**Supplied data**:

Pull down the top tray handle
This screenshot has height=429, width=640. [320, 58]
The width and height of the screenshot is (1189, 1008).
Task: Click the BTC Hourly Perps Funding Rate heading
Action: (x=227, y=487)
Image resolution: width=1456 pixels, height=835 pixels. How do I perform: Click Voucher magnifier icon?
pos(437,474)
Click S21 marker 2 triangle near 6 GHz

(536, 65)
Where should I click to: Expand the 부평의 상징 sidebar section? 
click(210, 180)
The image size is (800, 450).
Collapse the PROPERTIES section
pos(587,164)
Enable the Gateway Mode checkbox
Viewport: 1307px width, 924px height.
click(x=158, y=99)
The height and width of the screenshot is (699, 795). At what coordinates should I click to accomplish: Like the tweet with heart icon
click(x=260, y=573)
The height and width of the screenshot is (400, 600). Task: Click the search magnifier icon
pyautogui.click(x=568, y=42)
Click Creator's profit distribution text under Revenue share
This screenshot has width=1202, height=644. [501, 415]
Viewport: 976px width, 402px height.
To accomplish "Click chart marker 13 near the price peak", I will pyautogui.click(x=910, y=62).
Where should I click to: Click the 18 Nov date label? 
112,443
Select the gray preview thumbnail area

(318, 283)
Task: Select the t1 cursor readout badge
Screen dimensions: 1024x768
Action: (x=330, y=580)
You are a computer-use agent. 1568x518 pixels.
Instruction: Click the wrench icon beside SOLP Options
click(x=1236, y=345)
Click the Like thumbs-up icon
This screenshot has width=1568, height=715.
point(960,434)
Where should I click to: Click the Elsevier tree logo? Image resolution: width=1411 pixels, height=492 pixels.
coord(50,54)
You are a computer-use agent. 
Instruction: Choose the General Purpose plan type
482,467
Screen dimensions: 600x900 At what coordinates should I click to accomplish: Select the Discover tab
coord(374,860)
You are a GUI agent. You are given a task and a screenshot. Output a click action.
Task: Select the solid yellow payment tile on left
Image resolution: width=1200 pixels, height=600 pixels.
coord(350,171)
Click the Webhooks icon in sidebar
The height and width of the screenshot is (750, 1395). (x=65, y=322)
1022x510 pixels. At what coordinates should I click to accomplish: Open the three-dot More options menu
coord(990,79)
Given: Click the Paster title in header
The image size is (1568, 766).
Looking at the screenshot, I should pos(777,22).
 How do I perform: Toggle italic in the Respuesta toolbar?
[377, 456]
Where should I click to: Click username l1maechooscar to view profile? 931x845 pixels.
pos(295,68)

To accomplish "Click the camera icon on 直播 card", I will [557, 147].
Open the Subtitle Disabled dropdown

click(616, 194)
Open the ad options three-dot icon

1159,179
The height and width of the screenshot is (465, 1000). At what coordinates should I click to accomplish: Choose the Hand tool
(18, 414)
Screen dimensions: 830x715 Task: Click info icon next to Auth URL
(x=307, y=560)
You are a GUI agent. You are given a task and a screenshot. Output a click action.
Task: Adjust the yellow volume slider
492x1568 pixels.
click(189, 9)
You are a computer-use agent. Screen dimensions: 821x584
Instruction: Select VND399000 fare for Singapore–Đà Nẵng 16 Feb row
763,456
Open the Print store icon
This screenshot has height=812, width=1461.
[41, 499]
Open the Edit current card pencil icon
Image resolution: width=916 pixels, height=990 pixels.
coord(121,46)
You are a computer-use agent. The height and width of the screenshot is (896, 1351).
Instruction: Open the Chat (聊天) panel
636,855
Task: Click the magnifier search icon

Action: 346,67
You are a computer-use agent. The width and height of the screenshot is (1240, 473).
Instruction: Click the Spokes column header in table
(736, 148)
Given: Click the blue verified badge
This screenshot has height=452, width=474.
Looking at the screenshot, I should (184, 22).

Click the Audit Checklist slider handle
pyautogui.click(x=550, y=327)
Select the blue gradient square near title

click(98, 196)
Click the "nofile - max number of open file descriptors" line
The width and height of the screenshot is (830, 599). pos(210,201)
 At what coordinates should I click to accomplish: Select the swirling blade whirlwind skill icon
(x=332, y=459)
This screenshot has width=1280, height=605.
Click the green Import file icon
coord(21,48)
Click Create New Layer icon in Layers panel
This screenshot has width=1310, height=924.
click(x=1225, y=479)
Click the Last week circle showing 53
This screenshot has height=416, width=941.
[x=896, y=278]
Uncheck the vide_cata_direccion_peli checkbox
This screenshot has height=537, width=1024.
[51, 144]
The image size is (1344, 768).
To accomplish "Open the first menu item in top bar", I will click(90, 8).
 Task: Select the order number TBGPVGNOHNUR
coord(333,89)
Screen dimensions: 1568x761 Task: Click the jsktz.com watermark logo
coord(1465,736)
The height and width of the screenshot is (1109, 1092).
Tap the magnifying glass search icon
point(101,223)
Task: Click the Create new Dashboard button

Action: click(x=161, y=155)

**Brief**:
Considering the records line by line, how many lines hold the string "card"? Say only the number.

**Written response**:
2